Up to this point, because, of course, in chaplet 17 we see the massacre of Tull. This really surprised me - I sort of imagined that the gunslinger had a code of honour, for some reason? Maybe because he most reminds me of Jon Shannow (from the David Gemmell post-apocalyptic novels) and that gentleman managed to retain a sense of honour and decency in a hard land. Or does the gunslinger have such a code, and knew that it would be the decent thing to kill the people of Tull, rather than have them under the influence of the man in black? What do you think?
I also want to pull this quote as holding some meaning: "The man in black had played God in Tull. He had spoken of a King's child, a red prince. Was it only a sense of the cosmic comic, or a matter od desperation? It was a question of some importance."
There are moments of ridiculous, dark comedy when the gunslinger takes on the people of Tull: "The gunslinger shot him dead and the man thumped into the street. His false teeth shot out as his chin struck and grinned, spit-shiny, in the dirt."
I'm also going to take out this extensive quote, both because of the second mention of the Eye, and because of hints about the gunslinger's past:
The guns were empty and they boiled at him, transmogrified into an Eye and a Hand, and he stood, screaming and reloading, his mind far away and absent, letting his hands do their reloading trick. Could he hold up a hand, tell them he had spent a thousand years learning this trick and others, tell them of the guns and the blood that had blessed them? Not with his mouth.
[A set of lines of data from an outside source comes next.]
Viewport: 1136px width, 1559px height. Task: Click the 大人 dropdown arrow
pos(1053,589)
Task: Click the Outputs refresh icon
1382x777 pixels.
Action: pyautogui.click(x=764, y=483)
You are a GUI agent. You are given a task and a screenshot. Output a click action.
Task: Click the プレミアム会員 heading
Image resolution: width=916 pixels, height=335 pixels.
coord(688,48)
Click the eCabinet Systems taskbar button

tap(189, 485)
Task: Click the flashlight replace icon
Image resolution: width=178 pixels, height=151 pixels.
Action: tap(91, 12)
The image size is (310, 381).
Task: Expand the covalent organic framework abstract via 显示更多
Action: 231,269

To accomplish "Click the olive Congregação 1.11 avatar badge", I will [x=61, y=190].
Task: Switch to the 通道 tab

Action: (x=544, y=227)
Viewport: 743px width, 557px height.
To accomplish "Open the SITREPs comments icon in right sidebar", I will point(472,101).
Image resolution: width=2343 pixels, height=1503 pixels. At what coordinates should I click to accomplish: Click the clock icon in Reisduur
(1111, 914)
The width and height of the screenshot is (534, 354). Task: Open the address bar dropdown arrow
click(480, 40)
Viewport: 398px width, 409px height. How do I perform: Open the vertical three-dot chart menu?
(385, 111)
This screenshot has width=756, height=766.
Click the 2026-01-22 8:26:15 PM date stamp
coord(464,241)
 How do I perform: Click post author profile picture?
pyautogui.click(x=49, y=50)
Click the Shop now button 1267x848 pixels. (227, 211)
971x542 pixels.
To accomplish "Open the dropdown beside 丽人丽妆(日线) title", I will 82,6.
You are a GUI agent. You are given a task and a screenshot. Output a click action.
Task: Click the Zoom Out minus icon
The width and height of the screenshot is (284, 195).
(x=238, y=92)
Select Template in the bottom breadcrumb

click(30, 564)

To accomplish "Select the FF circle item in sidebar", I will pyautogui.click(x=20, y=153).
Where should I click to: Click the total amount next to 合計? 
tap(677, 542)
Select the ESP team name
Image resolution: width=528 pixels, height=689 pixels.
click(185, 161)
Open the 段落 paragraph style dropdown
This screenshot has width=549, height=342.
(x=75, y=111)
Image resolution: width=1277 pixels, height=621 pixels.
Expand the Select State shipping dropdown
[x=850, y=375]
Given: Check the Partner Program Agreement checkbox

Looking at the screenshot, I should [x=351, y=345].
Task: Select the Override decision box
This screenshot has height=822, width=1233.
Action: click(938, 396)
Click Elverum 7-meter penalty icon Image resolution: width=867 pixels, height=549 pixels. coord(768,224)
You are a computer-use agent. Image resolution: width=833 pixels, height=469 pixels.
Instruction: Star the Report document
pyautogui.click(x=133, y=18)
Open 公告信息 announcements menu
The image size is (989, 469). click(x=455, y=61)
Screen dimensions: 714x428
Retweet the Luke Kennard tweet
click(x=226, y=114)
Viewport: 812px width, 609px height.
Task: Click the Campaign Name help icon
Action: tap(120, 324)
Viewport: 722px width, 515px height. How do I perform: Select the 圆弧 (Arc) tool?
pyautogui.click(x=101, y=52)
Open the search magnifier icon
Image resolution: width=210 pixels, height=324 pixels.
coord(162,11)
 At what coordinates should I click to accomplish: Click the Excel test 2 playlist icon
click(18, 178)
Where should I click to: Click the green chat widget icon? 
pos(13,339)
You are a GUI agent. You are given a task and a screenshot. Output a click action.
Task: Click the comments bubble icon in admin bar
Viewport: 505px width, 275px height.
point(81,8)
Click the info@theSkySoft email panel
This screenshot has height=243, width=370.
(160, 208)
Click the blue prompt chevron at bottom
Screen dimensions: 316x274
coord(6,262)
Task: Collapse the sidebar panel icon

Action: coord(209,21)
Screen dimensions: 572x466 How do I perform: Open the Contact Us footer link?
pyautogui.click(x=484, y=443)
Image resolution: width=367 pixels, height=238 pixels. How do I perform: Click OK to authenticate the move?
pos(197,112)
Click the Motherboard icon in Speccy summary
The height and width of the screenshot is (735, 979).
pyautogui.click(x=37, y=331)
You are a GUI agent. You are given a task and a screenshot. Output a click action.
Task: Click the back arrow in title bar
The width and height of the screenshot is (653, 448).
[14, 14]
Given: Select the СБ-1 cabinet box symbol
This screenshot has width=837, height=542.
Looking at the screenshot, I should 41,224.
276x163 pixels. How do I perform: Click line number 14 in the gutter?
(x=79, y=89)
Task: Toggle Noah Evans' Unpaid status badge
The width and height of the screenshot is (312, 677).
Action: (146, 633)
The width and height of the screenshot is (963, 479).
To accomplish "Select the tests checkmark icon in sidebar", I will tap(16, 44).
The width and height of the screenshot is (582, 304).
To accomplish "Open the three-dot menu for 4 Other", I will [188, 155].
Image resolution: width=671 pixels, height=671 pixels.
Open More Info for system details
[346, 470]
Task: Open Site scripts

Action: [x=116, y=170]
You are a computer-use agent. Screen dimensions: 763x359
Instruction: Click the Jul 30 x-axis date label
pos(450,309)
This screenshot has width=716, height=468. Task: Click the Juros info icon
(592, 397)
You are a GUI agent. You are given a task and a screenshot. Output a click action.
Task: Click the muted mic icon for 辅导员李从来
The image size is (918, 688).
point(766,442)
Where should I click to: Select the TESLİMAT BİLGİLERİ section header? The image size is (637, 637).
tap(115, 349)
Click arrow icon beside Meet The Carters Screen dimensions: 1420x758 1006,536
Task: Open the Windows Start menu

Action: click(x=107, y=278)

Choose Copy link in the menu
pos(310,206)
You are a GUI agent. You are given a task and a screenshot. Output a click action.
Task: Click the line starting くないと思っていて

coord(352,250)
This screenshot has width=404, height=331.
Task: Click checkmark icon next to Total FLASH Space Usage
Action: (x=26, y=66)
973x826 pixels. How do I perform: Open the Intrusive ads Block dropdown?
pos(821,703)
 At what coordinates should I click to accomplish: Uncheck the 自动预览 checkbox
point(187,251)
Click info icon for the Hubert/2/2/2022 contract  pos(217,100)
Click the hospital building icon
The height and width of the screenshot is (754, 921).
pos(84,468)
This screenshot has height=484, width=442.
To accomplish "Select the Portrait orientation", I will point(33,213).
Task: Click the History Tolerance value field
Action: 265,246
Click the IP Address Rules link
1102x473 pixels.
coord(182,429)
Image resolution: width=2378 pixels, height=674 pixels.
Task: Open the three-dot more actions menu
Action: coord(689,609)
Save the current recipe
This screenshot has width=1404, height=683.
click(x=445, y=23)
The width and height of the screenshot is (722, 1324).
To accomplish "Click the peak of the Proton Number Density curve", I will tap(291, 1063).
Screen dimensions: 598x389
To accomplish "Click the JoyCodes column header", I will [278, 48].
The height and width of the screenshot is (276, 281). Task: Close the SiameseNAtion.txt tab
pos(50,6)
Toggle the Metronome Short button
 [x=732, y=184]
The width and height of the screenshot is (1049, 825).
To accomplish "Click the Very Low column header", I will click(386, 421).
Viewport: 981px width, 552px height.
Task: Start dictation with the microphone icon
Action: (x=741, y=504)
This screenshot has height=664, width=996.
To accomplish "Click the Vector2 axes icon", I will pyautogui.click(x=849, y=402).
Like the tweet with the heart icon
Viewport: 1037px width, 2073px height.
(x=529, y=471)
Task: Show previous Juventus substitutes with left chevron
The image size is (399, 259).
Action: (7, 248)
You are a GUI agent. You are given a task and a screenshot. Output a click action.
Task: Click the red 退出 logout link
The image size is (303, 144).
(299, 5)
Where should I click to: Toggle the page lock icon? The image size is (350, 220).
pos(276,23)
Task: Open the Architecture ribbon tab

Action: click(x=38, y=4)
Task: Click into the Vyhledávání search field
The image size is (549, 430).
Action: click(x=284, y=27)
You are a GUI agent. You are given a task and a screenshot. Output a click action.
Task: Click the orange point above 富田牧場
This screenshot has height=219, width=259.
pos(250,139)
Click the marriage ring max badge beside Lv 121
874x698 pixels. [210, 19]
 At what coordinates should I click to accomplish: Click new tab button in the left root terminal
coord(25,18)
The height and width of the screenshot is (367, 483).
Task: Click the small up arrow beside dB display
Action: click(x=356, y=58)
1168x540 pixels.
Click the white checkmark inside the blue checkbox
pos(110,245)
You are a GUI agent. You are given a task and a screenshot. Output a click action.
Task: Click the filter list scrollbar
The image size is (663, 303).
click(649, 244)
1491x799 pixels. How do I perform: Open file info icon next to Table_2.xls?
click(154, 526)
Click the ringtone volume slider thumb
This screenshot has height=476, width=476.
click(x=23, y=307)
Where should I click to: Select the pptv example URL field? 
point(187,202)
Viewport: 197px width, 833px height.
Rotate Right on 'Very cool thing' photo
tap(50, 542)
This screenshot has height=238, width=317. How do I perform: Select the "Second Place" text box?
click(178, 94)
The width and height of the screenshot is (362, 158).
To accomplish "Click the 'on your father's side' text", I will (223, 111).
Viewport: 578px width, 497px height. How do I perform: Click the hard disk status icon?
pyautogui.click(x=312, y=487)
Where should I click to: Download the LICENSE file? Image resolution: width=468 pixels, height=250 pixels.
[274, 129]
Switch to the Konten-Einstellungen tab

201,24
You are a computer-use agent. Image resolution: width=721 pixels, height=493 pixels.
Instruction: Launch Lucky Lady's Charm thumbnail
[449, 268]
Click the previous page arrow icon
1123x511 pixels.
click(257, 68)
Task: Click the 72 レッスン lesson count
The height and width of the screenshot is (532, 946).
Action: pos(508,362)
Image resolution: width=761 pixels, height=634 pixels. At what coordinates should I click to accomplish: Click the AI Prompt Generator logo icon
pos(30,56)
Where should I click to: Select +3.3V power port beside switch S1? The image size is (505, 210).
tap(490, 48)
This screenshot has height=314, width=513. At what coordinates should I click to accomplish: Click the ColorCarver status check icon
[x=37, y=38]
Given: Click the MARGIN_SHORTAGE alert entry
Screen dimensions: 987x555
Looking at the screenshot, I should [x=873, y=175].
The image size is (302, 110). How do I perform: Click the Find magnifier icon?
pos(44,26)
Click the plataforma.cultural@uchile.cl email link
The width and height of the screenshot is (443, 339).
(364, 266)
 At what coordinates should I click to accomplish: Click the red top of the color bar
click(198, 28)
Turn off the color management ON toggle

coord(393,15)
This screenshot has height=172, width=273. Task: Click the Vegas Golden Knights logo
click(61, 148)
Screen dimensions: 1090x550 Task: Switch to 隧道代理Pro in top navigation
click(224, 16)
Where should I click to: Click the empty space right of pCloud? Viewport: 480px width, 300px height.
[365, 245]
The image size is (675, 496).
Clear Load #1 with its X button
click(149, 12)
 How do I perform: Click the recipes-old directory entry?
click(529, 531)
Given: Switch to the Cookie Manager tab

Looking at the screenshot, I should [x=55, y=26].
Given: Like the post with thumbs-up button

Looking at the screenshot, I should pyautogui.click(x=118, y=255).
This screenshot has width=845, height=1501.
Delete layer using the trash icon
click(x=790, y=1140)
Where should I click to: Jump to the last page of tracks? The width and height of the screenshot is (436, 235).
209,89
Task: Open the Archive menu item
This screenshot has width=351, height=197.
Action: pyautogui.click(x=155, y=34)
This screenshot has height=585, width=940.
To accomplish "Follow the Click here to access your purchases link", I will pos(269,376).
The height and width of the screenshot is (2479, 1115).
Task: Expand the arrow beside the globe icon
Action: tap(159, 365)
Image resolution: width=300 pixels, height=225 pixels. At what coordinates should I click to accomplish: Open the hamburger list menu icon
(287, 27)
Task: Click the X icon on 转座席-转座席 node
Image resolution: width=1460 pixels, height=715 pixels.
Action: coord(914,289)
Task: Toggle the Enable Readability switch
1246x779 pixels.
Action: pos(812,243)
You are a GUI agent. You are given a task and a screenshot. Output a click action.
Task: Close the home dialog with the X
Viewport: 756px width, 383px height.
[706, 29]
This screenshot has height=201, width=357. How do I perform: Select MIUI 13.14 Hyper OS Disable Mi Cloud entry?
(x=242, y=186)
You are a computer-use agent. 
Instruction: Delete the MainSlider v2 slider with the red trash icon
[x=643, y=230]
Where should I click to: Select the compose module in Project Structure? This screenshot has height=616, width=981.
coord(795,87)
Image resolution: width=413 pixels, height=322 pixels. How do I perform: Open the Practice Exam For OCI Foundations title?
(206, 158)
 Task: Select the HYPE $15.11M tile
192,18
But his hands could speak their own tale.
He is called the child-killing interloper - there is an argument to be made as to whether he was this to begin with, or whether their taunts and attacks made him into such.
I like the fact King puts about the bodies: "None of them seemed to be sleeping." In so many novels we encounter deaths where the body merely appears to be sleeping - I like the emphasis that these were violent deaths and therefore could not possibly look like people asleep.
I'm disturbed by the fact that the gunslinger goes inside the tavern and drinks beers and eats hamburger after killing the entirely population of the town. This is pragmatism a step too far!
And finally the tortuous method of going back and forth in time is brought to a close as we return to Roland - now named - as he sits by the fire in the desert. There is a great strength and power to giving him a name after almost one hundred pages and over a thousand years of story and back history. We've now met Roland.